From: | pardo@cs.washington.edu (David Keppel) |
Newsgroups: | comp.compilers |
Date: | 19 May 1996 23:19:11 -0400 |
Organization: | Computer Science & Engineering, U of Washington, Seattle |
References: | 96-05-061 96-05-119 |
Keywords: | Java, UNCOL |
The moderator opines:
>[If you're willing to live with the cost of interpretation and a somewhat
>constrained environment, there have been lots of quite effective
>machine-independent byte code environments ...]

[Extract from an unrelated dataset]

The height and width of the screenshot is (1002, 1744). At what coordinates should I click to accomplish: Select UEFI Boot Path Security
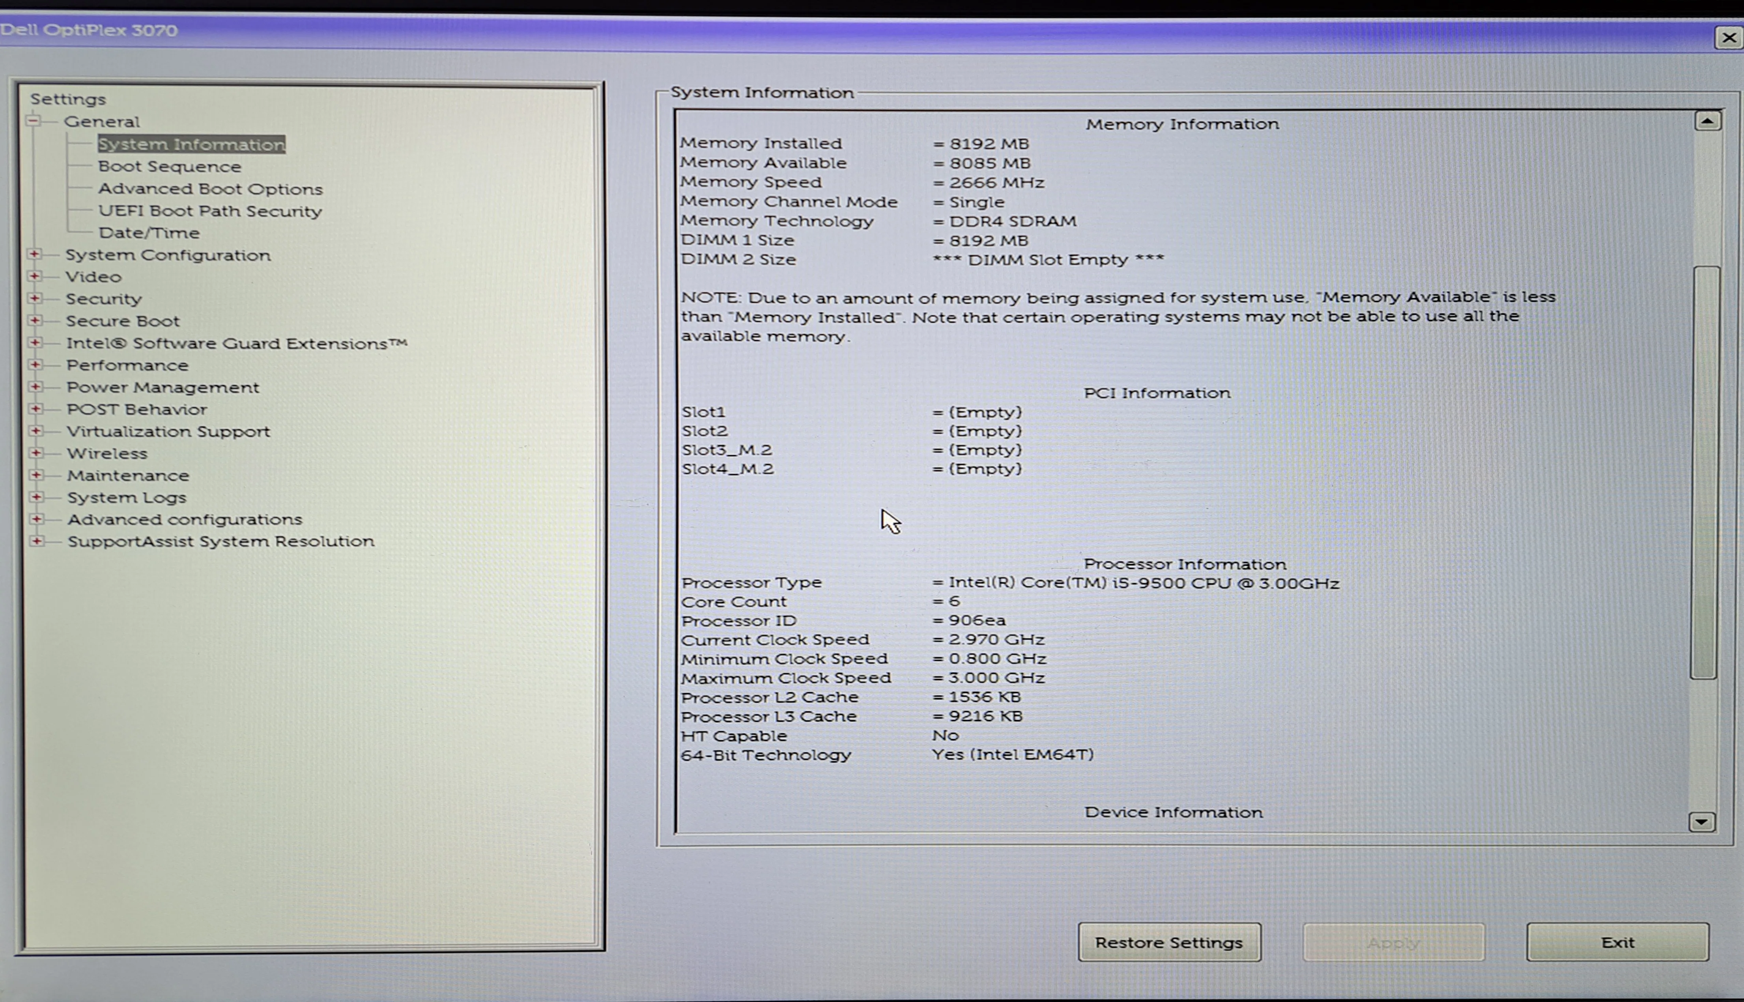click(210, 211)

The Deutsch-Schiffman Smalltalk virtual machine implementation provides
the flexibility of a dynamically-typed garbage-collected strongly-typed
bounds-checked, buzzword-compliant system, at about 10% the performance
of C (which has only "some" GC and buzzword compliance). Self, while
less widely-used than the D-S ST-80 VM, does more and costs less (that
is, it implements a "harder" VM and runs it faster). Both of these
systems use dynamic compilation, and both run much faster than
conventional interpreters. Franz's Oberon implementation performs
load-time n-code generation with modest overhead and reasonable code
quality. The ST-80 and SELF systems also allow you to "freeze" program
images for later use, provide heterogenous process migration, etc.,
again, features that are unavailable under the conventional C model.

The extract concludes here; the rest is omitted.